Dr Gemma Arblaster – Year 2 2022
Dr Gemma Arblaster – Year 2 2022
Mean age of orbital fracture in childhood = 12.5 years and 92% were male (Hatton et al, 2001). The most common aetiology for a childhood orbital fracture is a sports injury
what is a supra orbital fracture
A fracture of the roof of the orbit and/or superior orbital rim. Uncommon in both adults and children, although children are at increased risk of supraorbital fractures due to relative prominence of the cranium and a lack of frontal sinus pneumatisation (Patel & Brauer, 1998).

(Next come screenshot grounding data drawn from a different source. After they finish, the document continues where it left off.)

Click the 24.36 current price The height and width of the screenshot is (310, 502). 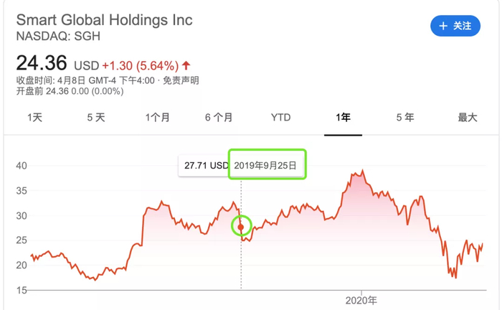42,63
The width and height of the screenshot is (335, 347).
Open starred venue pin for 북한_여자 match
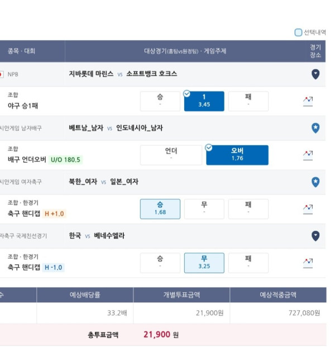click(x=315, y=182)
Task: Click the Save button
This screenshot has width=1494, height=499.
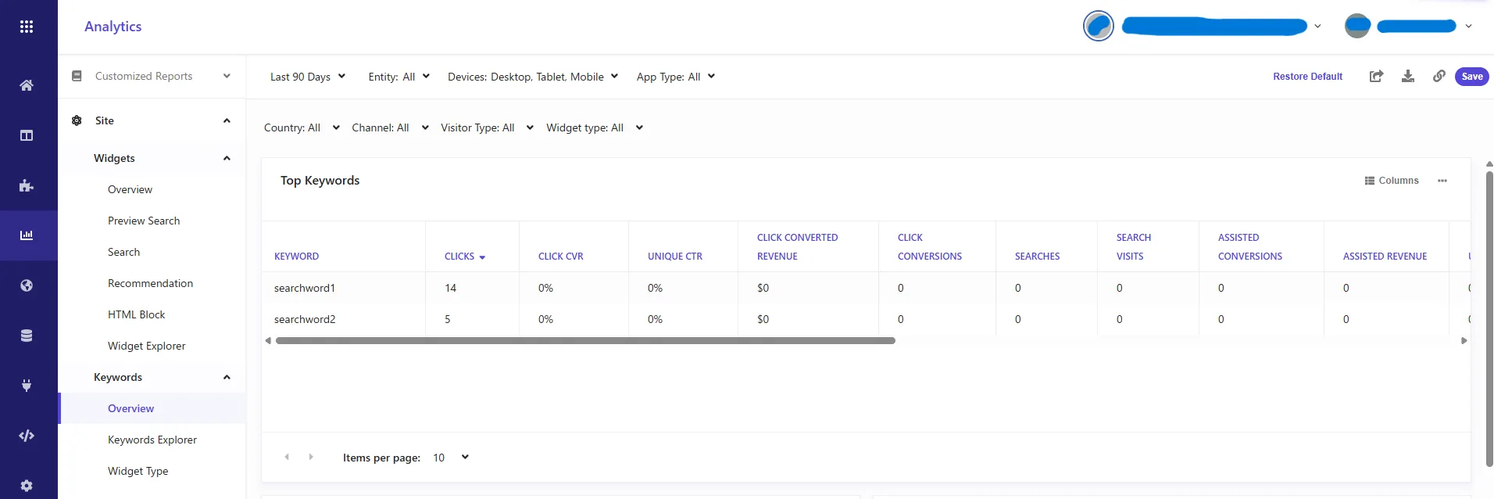Action: [x=1471, y=76]
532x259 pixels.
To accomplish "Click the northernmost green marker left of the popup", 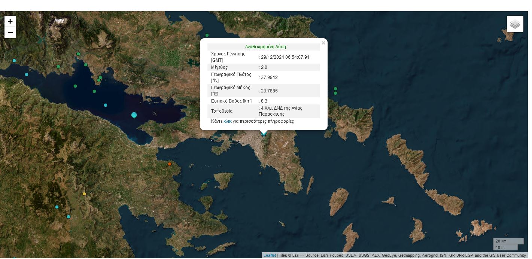I will click(x=78, y=54).
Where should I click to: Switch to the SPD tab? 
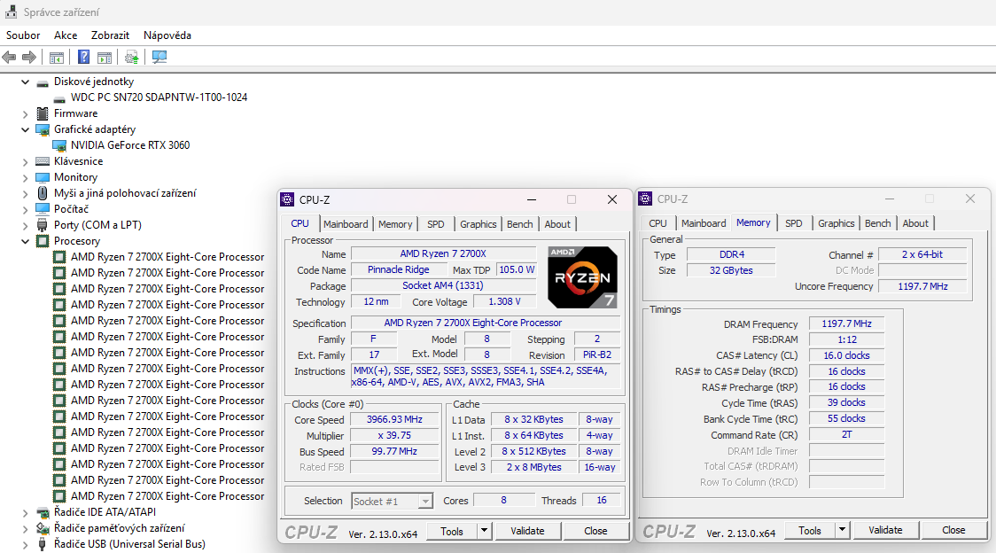click(435, 223)
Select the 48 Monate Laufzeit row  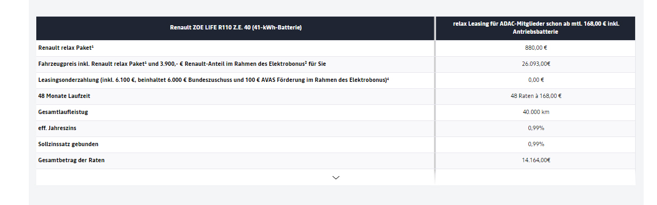(235, 96)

Mechanism: can occur due to a direct blow to the frontal region or an indirect blow to the base of the skull which radiates to the roof of the orbit (contre-coup effect).
Characteristics:
Superior orbital swelling and haemorrhage
Oedema of upper lid – may have ptosis ?traumatic ptosis
Supra-orbital anaesthesia/hypo-anaesthesia
Superior rectus or superior oblique damage / palsy
Dislocation /damage to trochlear
Depression of supra-orbital rim – exophthalmos and displacement of the globe
Retrobulbar haemorrhage – generalised limitation of movement
Emphysema
Leakage of CSF – may indicate a fracture of the cribriform plate
Infection
where are the superior orbital fissure and orbital apex located
The superior orbital fissure is a cleft, lying between greater & lesser wings of the sphenoid bone. It contains 4th, 6th & superior & inferior divisions of the 3rd cranial nerves; also the lacrimal, frontal and nasociliary branches of the ophthalmic division of the trigeminal nerve (V1). The orbital apex is the posterior narrow part of the orbit.